高齢猫、高い音で発作起こす危険性が

高齢の猫には、ある種の甲高い大きな音で発作を起こす可能性があるとの研究が発表された。鍵の束をチャリチャリ鳴らす、アルミホイルをクシャクシャ丸める、金属製スプーンで餌の皿をカンカン打つなどの音が発作誘因となるとのこと。主に10歳以上の猫で、コンピューターのキーボードを打つ、金づちで釘を打つなどの普段から耳にする音や舌打ちの音などでも一時的に発作を起こす恐れがあるそうだ。
「FARS(猫科動物聴覚原生反射発作)」と命名されたこの発作性疾患に関する研究は、英国の慈善団体「インターナショナル・キャット・ケア」が一部の飼い主から寄せられた猫の異常な発作の報告について獣医神経学者らに問い合わせたことがきっかけに始まったそうだ。

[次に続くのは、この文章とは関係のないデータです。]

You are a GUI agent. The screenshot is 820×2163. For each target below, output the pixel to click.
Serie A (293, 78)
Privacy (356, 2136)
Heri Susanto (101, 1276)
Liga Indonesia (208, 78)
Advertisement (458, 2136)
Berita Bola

人間でも起こりうる聴覚原生反発発作は、ある種のおおtによって誘発される。特定の音を聞くことによって体の動きが突然停止する場合もあれば、短時間のけいれんを引き起こすこともあるという。論文によると、発作が見られ始める年齢は平均15歳前後とされ、その範囲は10~19歳だったという。またバーマン種の猫が特にこの発作を起こしやすい傾向にあることも分かったそうだ。研究チームは発作の治療方法に関する研究を継続して行っているが、当面は猫に特定の音を聞かせないようにすることで発作を回避できると説明しているとのこと。日常的な音で発作が起きてしまうとなると音を聞かせないようにすることも難しいだろう。治療法が早く発見されると良いのだが。